While this death-ness is part of the truth, it is not quite wholesome. There is something that happens when you forge a momentary unknown into something benign. When you take that anxious leap only to find that there was little to fear at all. My mind imagines a leap into the sky by way of moisture, transfigured as a smattering of light and cloud. Maybe it is best that your mind imagines something drawn from your own life. If you could be anything that leaps and becomes a perceivably neutral thing, what would it be?

Did anyone imagine death? Probably not. Maybe it would be healthier for me to not visit such a topic so often.

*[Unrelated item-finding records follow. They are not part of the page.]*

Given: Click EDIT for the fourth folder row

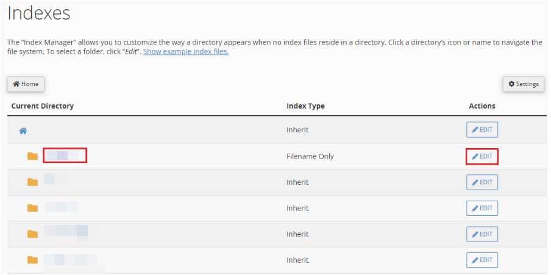Looking at the screenshot, I should click(x=482, y=234).
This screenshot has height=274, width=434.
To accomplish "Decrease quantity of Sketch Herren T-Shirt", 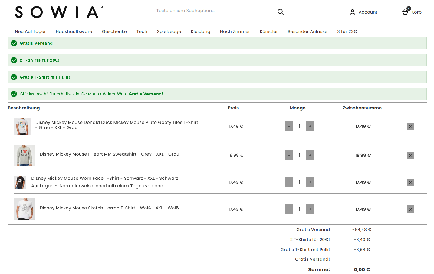I will 289,209.
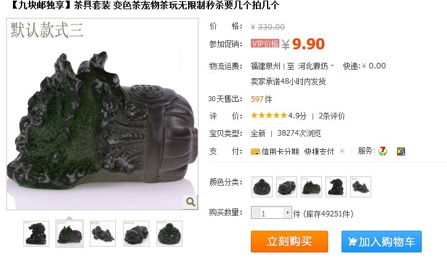Click the 立刻购买 buy now button
This screenshot has width=447, height=259.
289,241
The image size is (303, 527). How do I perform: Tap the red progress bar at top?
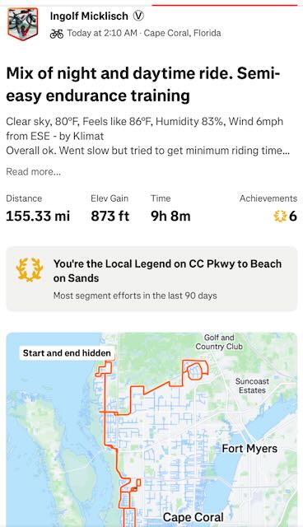225,5
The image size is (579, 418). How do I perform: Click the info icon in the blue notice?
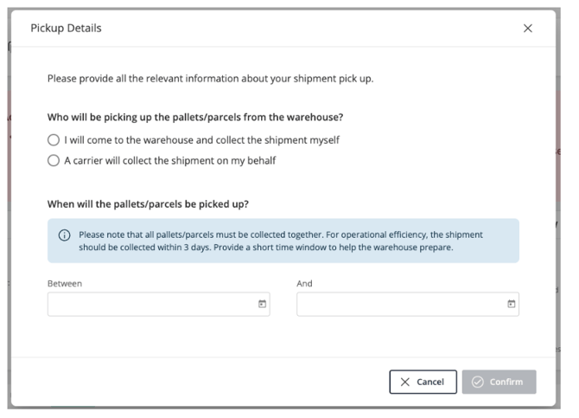64,235
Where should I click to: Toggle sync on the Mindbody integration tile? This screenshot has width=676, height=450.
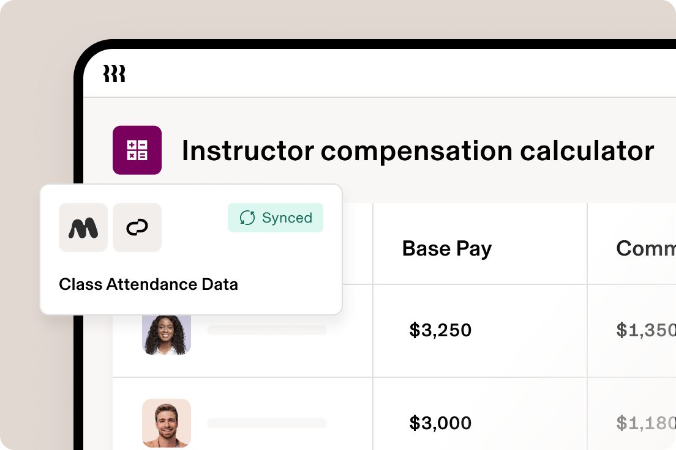click(83, 227)
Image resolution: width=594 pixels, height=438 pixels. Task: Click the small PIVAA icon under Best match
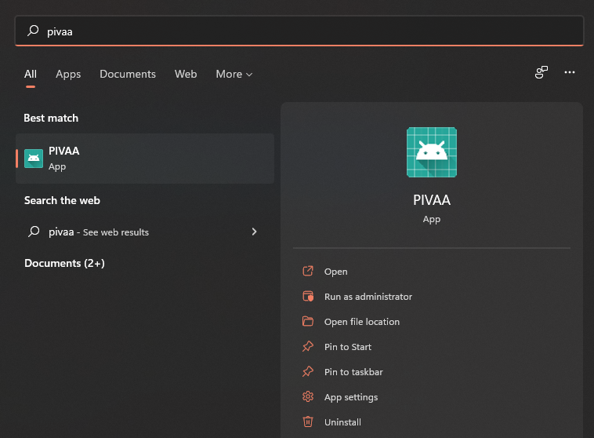[34, 159]
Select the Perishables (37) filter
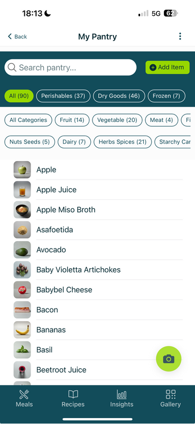Screen dimensions: 195x424 (63, 96)
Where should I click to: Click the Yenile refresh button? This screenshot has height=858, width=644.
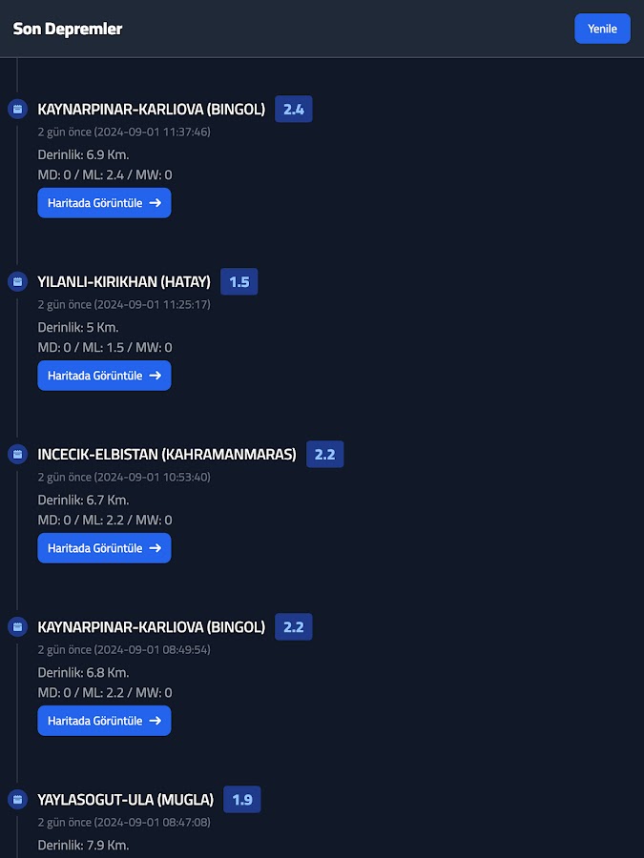coord(602,29)
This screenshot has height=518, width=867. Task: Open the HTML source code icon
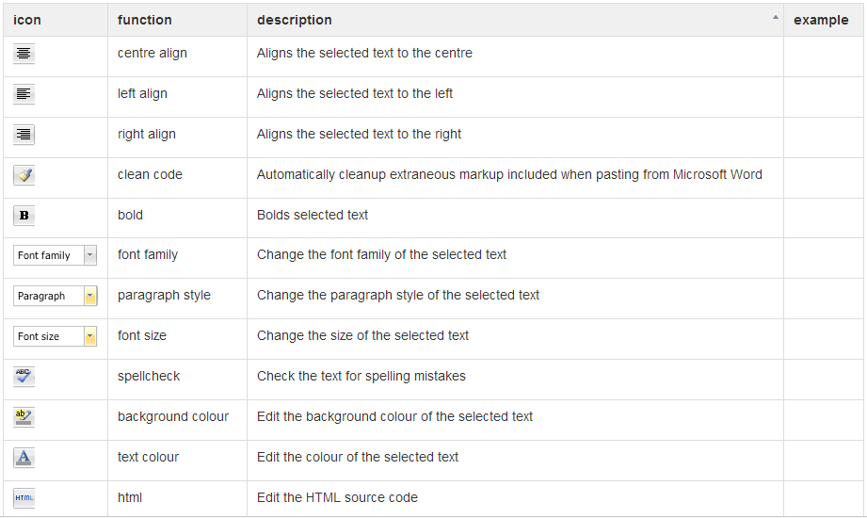(x=24, y=498)
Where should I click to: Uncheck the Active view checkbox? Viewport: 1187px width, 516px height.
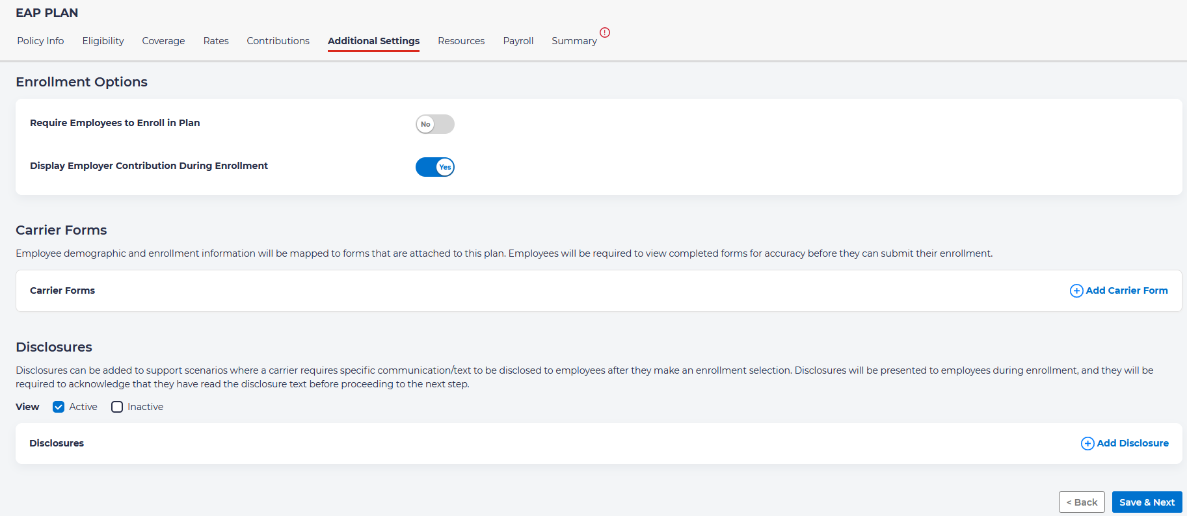(59, 407)
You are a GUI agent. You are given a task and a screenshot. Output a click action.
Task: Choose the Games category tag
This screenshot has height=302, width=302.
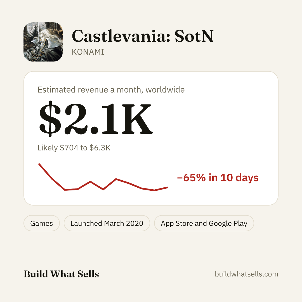[42, 223]
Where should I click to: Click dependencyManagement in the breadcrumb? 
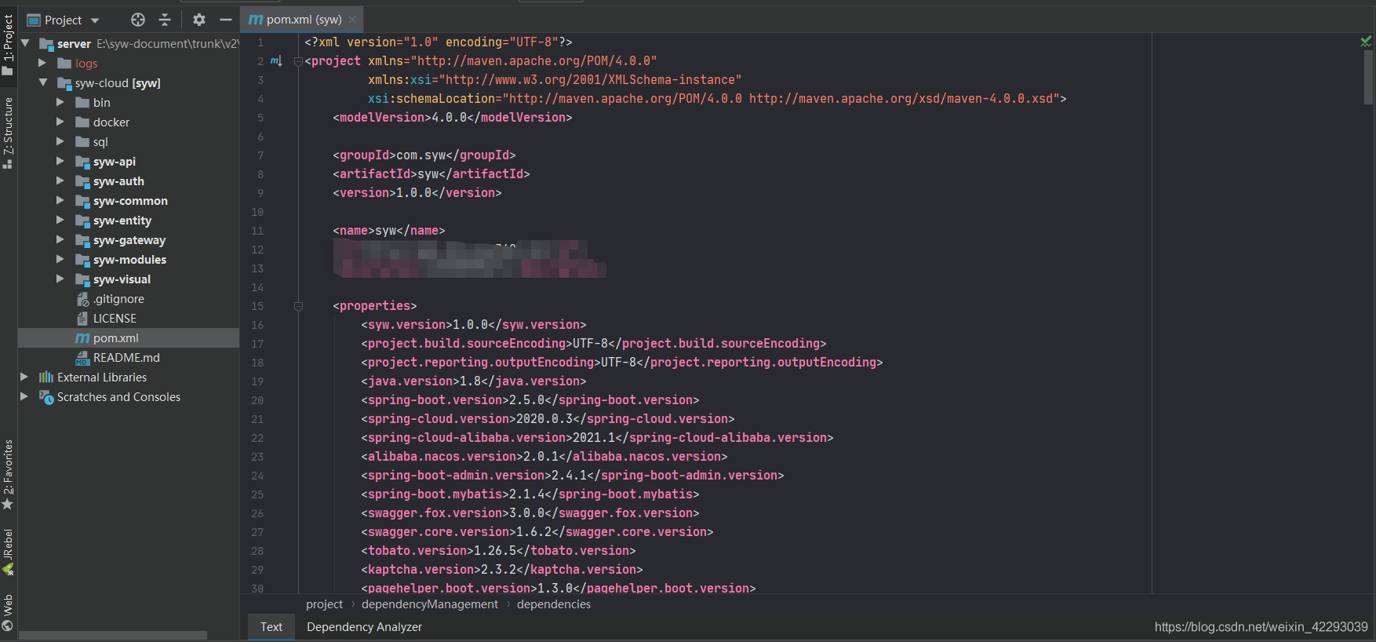429,604
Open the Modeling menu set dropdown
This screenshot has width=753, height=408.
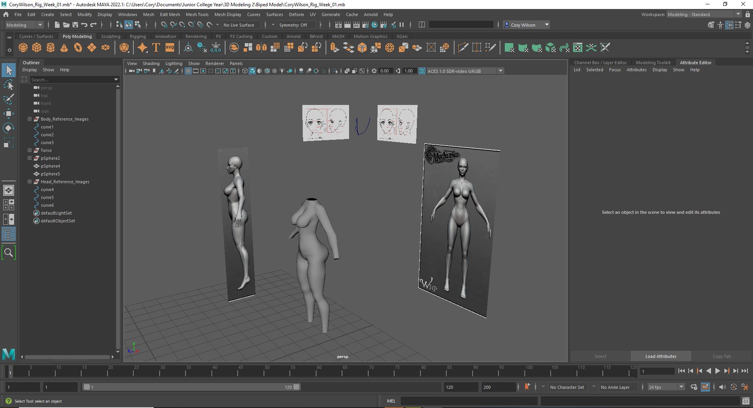(x=24, y=25)
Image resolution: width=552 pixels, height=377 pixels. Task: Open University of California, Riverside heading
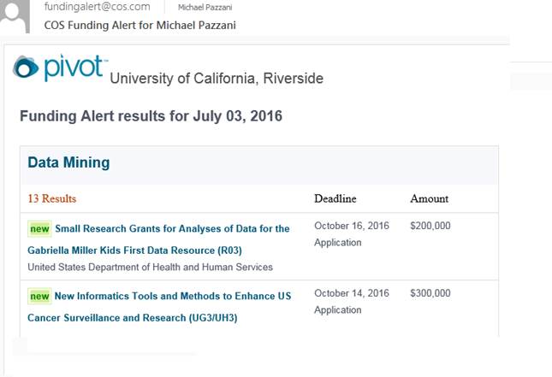[x=217, y=79]
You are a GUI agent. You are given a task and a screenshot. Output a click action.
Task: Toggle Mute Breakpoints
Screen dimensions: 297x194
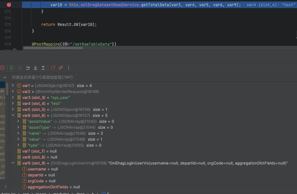point(61,68)
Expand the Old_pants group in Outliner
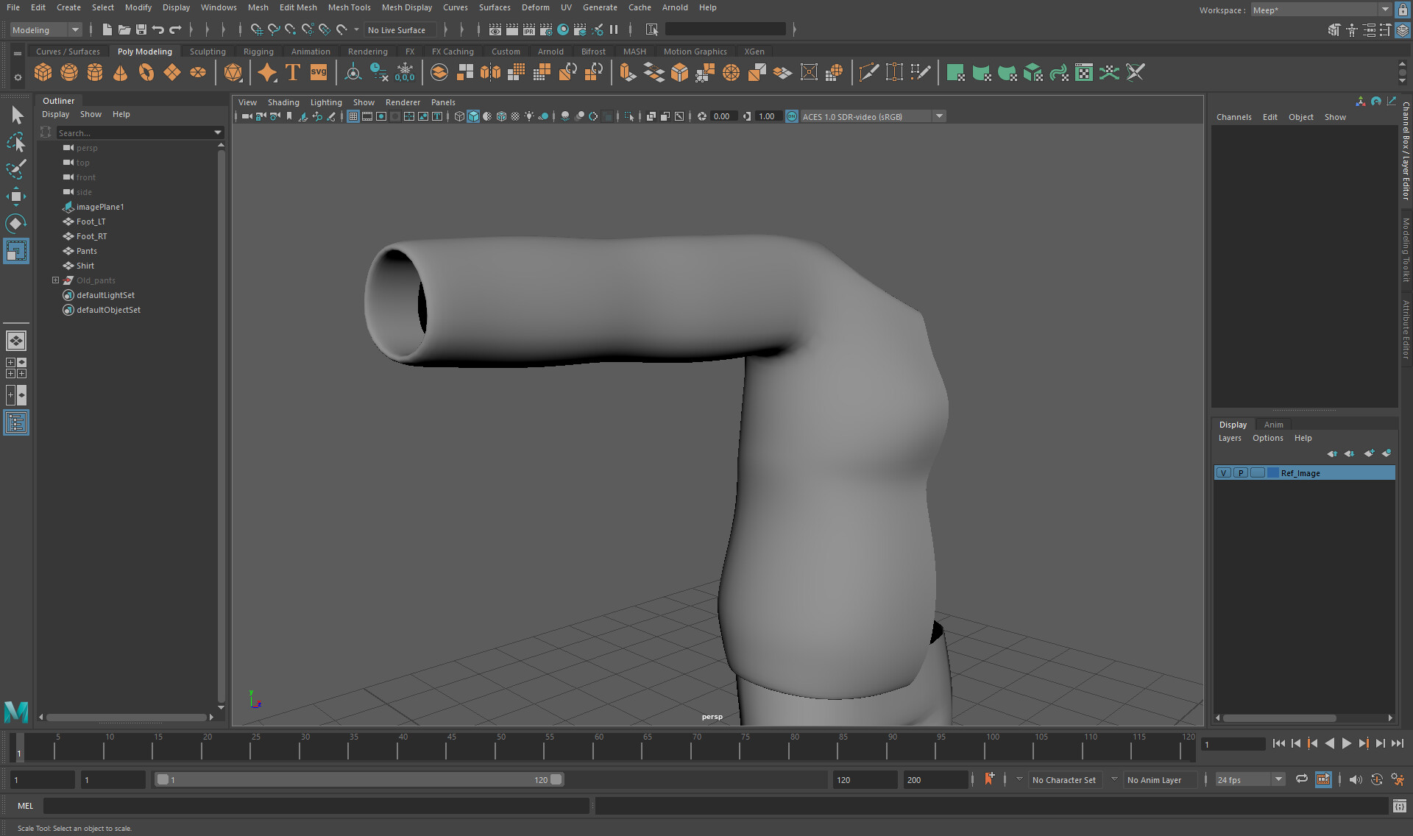 [55, 280]
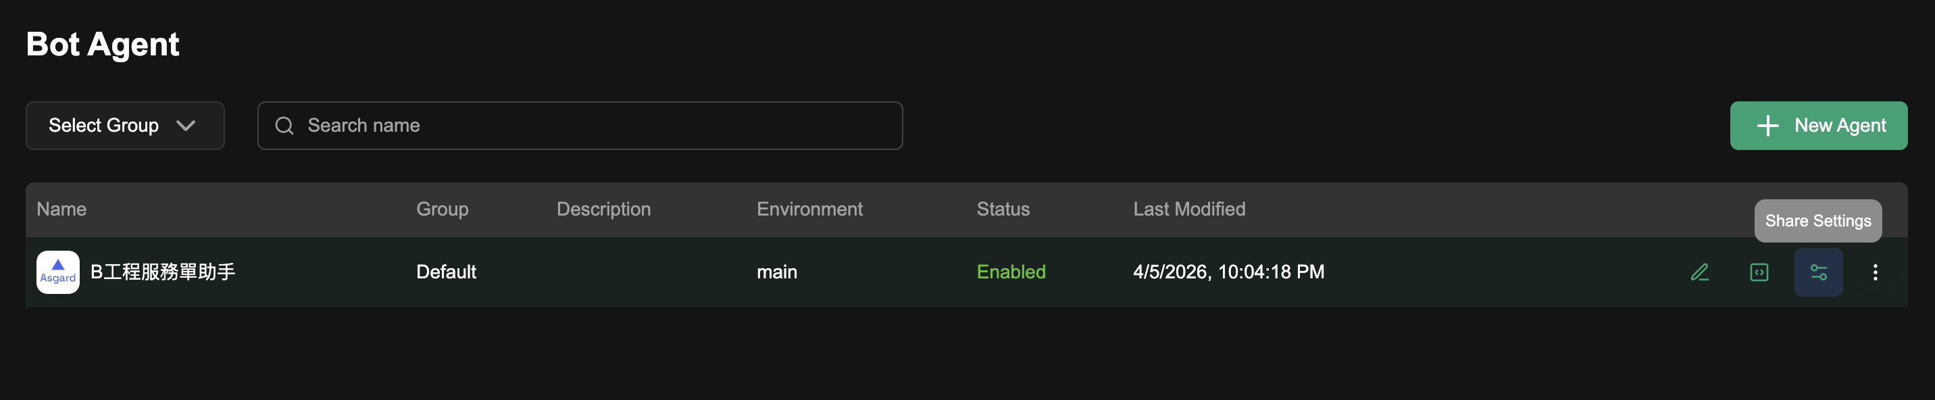Open the three-dot more options menu
1935x400 pixels.
click(x=1875, y=272)
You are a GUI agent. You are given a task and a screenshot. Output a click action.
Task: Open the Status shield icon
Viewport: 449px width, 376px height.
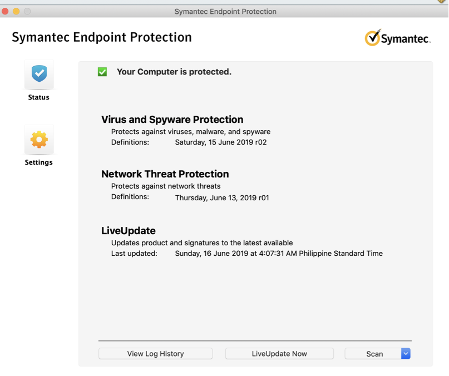(39, 74)
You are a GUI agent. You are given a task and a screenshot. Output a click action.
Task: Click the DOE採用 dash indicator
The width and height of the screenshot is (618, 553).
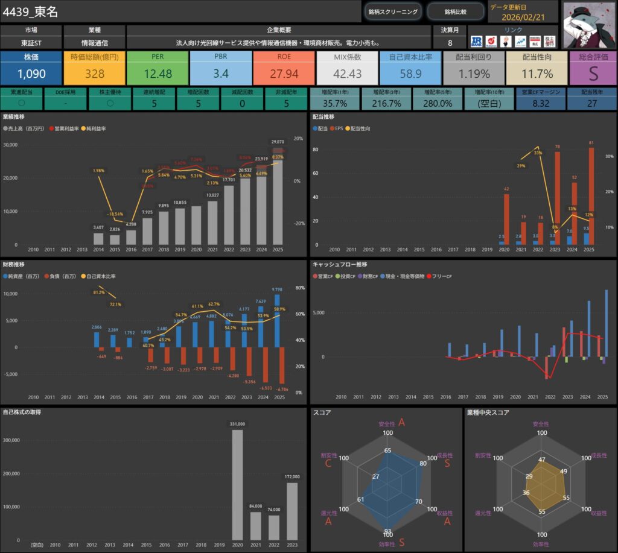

While sitting in a café in Yosemite Valley once, a fellow employee told me how much of a gift it is to “Enjoy the deadness between those times you can’t breathe.” It resonated with me; that this notion of being able to hold still, be still, is a gift. But I think he meant it more literally. He was talking about how his favorite hike is up to Cloud’s Rest. How he literally enjoys the silence (deadness) between those times he cannot breathe (the cardio of hiking up and down). No matter. It’s brilliant advice as well. I’m inclined to take it a step further. That these times we cannot breathe are also before birth and after death. The deadness that is life, while potentially depressing and torturous, is still something we learn to celebrate.

So this is a celebration, truly. Of stars and their echoes. That somewhere in this body there are roots. That we continue to find an ocean beneath the trees; find that we have always pondered there.